Мужчина успокоил дыхание, волна расслабления прошла по всему телу. Отлично — он отодвинулся от подруги, чтобы она, не дай бог, не почувствовала его эрекцию. Иначе вряд ли у него получится заболтать ее. Ослабил хватку на чужой спине — но не отпустил.
— Извини, — он убрал лицо Одиннадцать от своей груди и теперь с робкой улыбкой посмотрел в ее испуганные глаза, — Я напугал тебя? Мне правда сложно объяснить, чего я хочу, но, — Генри медленно наклонился к ней, мягко прижимаясь лоб к лбу. Так, чтобы ни в коем случае не касаться губами, хотя Одиннадцать все равно восприняла этот невинный жест чересчур, и вся налилась багровым. Уголки губ Генри поползли вверх еще активнее, — Я обещаю, клянусь богом, что не сделаю тебе больно. Не обижу тебя.
Мужчина провел одной рукой по обритой женской голове и продолжил:
— Все будет хорошо.
Одиннадцать стыдливо отстранилась, отвела взгляд — Генри не возражал.
— Ладно, — она прошептала так тихо, что мужчине пришлось напрячься, чтобы услышать.
Генри сыграл на отлично. Теперь она в его власти — пусть и ненадолго, но этого будет достаточно.

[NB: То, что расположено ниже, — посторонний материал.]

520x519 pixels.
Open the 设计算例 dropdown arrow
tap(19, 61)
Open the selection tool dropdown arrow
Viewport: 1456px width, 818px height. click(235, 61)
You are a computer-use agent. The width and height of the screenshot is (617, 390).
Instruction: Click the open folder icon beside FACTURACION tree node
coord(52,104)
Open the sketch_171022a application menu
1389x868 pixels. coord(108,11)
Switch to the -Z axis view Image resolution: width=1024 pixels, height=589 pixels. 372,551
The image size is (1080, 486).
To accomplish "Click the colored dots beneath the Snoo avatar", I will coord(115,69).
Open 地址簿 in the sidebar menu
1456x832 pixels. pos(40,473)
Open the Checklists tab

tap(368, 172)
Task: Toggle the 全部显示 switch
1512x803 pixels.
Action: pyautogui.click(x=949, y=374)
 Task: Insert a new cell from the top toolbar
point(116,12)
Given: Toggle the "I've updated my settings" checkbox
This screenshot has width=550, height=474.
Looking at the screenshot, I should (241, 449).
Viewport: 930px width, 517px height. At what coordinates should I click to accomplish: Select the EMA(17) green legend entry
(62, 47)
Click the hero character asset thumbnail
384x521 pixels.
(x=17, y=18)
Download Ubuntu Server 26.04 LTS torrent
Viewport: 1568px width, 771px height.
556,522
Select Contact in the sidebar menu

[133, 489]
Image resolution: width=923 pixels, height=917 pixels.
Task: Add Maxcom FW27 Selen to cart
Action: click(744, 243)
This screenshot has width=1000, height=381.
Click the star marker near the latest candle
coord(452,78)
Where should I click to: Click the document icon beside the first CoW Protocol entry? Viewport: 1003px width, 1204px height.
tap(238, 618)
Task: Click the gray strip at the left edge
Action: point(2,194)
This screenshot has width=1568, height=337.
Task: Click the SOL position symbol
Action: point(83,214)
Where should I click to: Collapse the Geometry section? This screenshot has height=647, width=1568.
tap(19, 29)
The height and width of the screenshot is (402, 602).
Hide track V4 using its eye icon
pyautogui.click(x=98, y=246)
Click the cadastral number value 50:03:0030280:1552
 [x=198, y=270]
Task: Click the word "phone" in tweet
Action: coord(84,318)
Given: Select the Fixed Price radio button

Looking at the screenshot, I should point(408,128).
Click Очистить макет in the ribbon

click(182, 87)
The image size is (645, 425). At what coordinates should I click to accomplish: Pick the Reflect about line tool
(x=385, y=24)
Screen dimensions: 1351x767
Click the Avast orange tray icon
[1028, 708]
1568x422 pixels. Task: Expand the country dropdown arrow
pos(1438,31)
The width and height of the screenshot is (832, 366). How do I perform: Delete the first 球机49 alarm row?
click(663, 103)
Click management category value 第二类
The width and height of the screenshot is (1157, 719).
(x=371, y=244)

Санитар снова пододвинулся к девушке, сильнее сминая уже и без того скомканную простыню, переместил руки теперь на чужие плечи — Одиннадцать сама послушно повернулась к нему, возможно, чтобы что-то спросить, но он не дал ей. Генри наклонился к чужому лицу и, пока Одиннадцать была в замешательстве, осторожно коснулся ее губ своими. Это был легкий, почти невесомый поцелуй, но Одиннадцать все равно отскочила от мужчины, как ошпаренный рак — такая же красная, сбрасывая с себя чужие руки и прижимаясь теперь спиной к стене. Девочка быстро-быстро задышала, подвела руки к собственной груди и поджала коленки. Опустила взгляд на свои теперь серьезно оголенные бедра.
Возможно, Генри стоило разозлиться на нее за такое — он, все-таки, не сделал ничего плохого, просто украл ее первый поцелуй. Но даже так — он был аккуратен, как и обещал, верно? Да и она сама согласилась. Так почему Одиннадцать все еще ломается?